EXERCISE PROMPT
Can you print every record below exactly as written?

────────────────

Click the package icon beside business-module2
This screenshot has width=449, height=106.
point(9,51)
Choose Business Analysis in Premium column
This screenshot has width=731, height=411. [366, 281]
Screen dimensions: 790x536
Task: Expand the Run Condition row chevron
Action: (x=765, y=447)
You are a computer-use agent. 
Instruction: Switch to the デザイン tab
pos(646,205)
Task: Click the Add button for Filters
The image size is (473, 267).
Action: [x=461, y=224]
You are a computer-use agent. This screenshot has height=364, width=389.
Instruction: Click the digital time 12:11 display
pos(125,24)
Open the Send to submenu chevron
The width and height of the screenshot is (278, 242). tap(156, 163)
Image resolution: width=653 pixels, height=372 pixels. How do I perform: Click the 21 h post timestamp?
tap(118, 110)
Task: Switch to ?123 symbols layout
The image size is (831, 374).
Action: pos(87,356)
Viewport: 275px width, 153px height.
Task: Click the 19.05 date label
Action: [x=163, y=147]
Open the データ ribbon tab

────────────────

EXERCISE RESULT
Click the package icon beside business-module2
This screenshot has width=449, height=106.
point(9,51)
Choose Business Analysis in Premium column
This screenshot has width=731, height=411. [366, 281]
Screen dimensions: 790x536
Task: Expand the Run Condition row chevron
Action: (x=765, y=447)
You are a computer-use agent. 
Instruction: Switch to the デザイン tab
pos(646,205)
Task: Click the Add button for Filters
The image size is (473, 267).
Action: [x=461, y=224]
You are a computer-use agent. This screenshot has height=364, width=389.
Instruction: Click the digital time 12:11 display
pos(125,24)
Open the Send to submenu chevron
The width and height of the screenshot is (278, 242). tap(156, 163)
Image resolution: width=653 pixels, height=372 pixels. How do I perform: Click the 21 h post timestamp?
tap(118, 110)
Task: Switch to ?123 symbols layout
The image size is (831, 374).
Action: pos(87,356)
Viewport: 275px width, 153px height.
Task: Click the 19.05 date label
Action: [x=163, y=147]
Open the データ ribbon tab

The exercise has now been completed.